Zaragoza (/, Spanish: [θaɾaˈɣoθa]; also called Saragossa / in English) is the capital city of the Zaragoza province and of the autonomous community of Aragon, Spain. It lies by the Ebro river and its tributaries, the Huerva and the Gállego, roughly in the center of both Aragon and the Ebro basin.
On 1 September 2010 the population of the city of Zaragoza was 701,090, within its administrative limits on a land area of 1,062.64 square kilometres (410.29 square miles), ranking fifth in Spain. It is the 32nd most populous municipality in the European Union. The population of the metropolitan area was estimated in 2006 at 783,763 inhabitants. The municipality is home to more than 50 percent of the Aragonese population.The city lies at an elevation of 199 metres (653 feet) above sea level.

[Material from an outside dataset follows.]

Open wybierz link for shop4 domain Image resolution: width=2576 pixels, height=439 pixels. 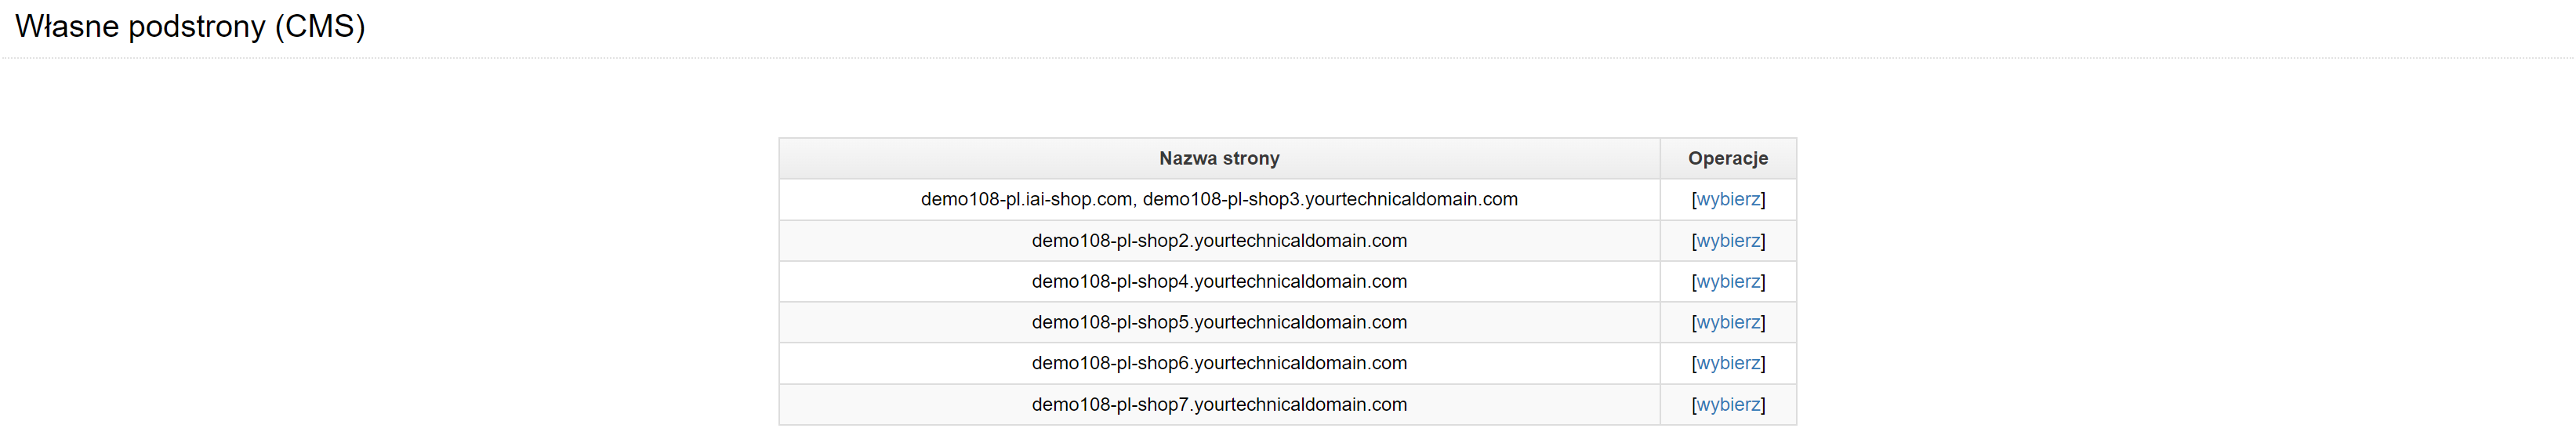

Zaragoza hosted Expo 2008 in the summer of 2008, a world's fair on water and sustainable development. It was also a candidate for the European Capital of Culture in 2012.
The city is famous for its folklore, local gastronomy, and landmarks such as the Basílica del Pilar, La Seo Cathedral and the Aljafería Palace.Together with La Seo and the Aljafería, several other buildings form part of the Mudéjar Architecture of Aragon which is a UNESCO World Heritage Site. The Fiestas del Pilar are among the most celebrated festivals in Spain.
The city was called by the ancient Romans Caesaraugusta, from which the present name derives. The Iberian town that preceded the Roman city was called Salduie.